MATERIAL TO PROCESS –

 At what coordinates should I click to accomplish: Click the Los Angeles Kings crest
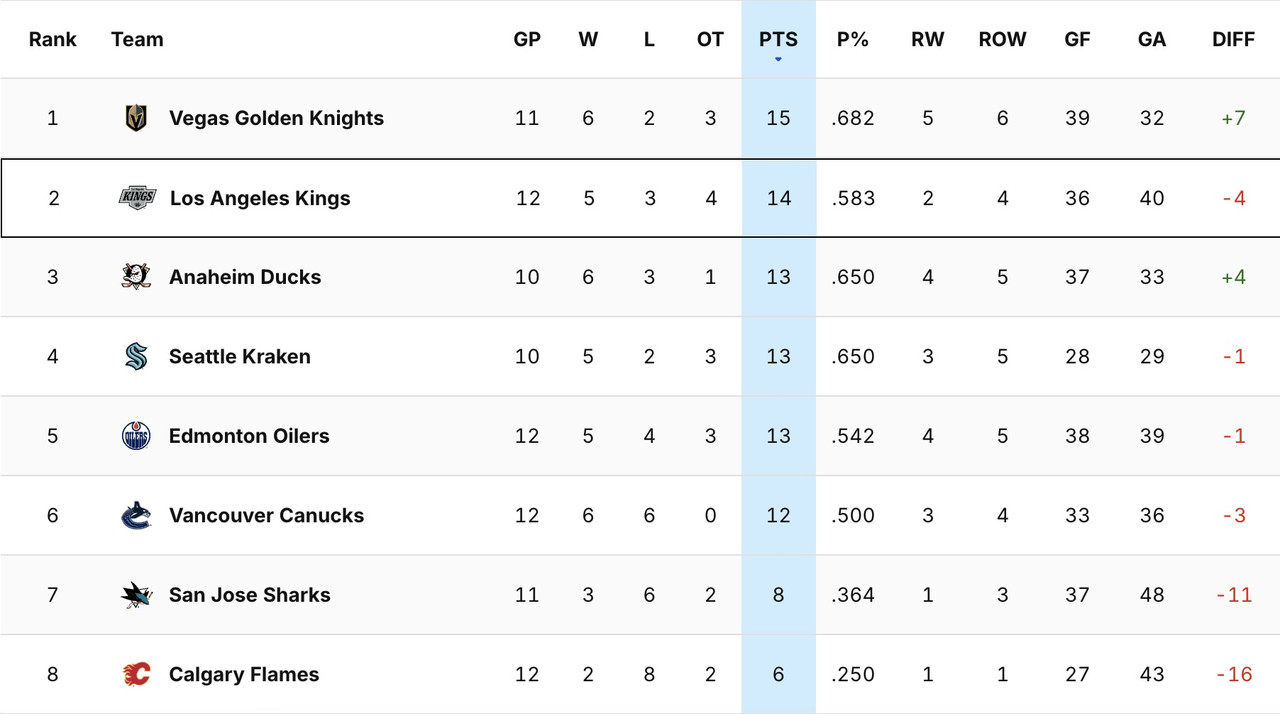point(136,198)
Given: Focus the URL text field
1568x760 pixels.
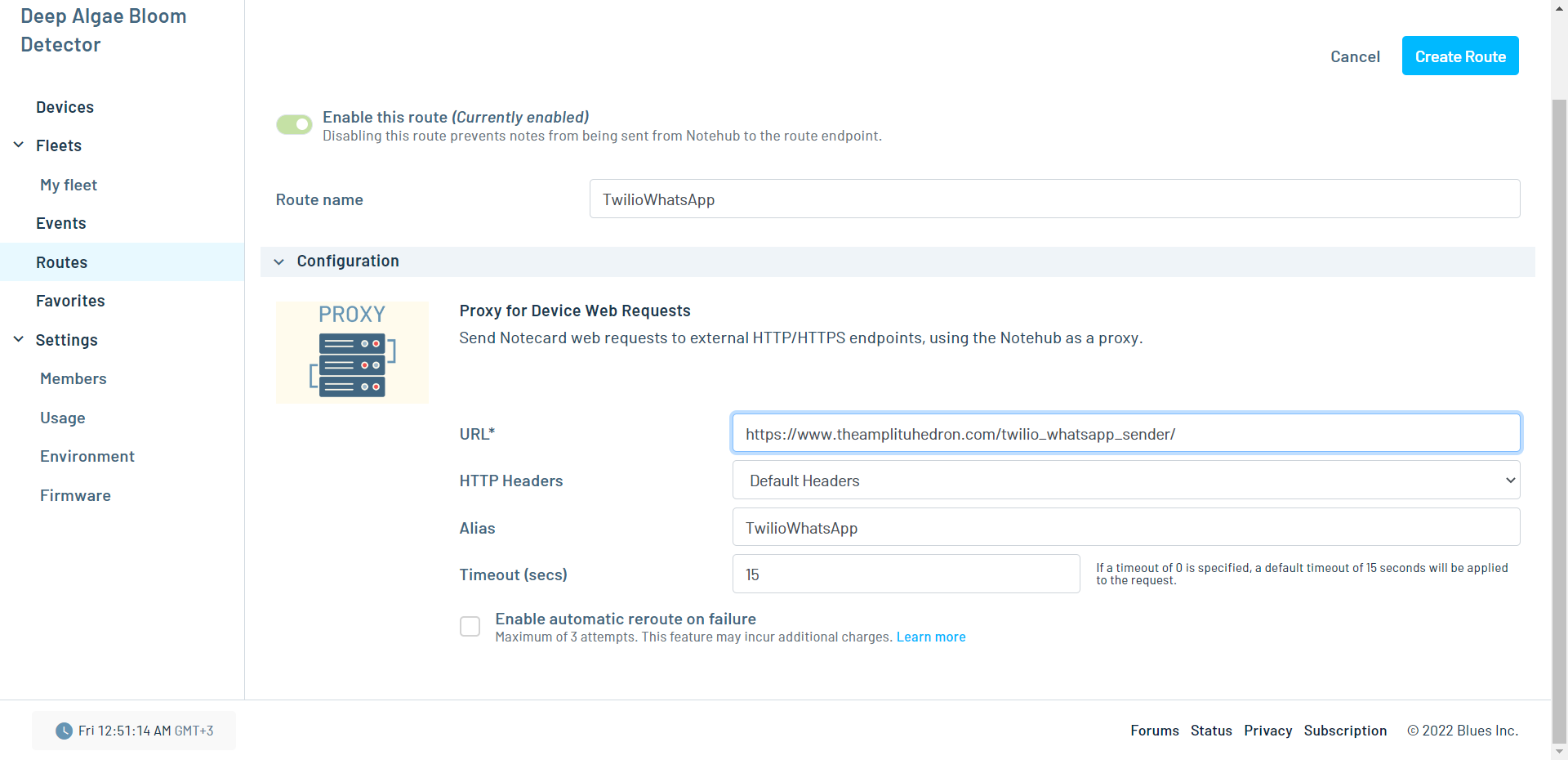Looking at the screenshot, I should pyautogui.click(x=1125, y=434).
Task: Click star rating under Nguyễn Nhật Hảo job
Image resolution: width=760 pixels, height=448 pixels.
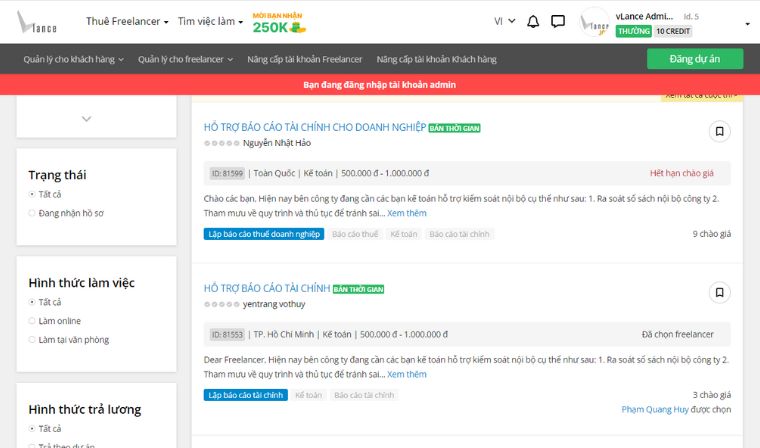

AIM OF THE EXERCISE –
Reproduce every one of the lines above word for word, leaving out the pictures.

THE REPLY –
 At what coordinates should I click to accomplish: Click the Los Angeles Kings crest
point(136,198)
Given: Focus the URL text field
1568x760 pixels.
Looking at the screenshot, I should pyautogui.click(x=1125, y=434).
Task: Click star rating under Nguyễn Nhật Hảo job
Image resolution: width=760 pixels, height=448 pixels.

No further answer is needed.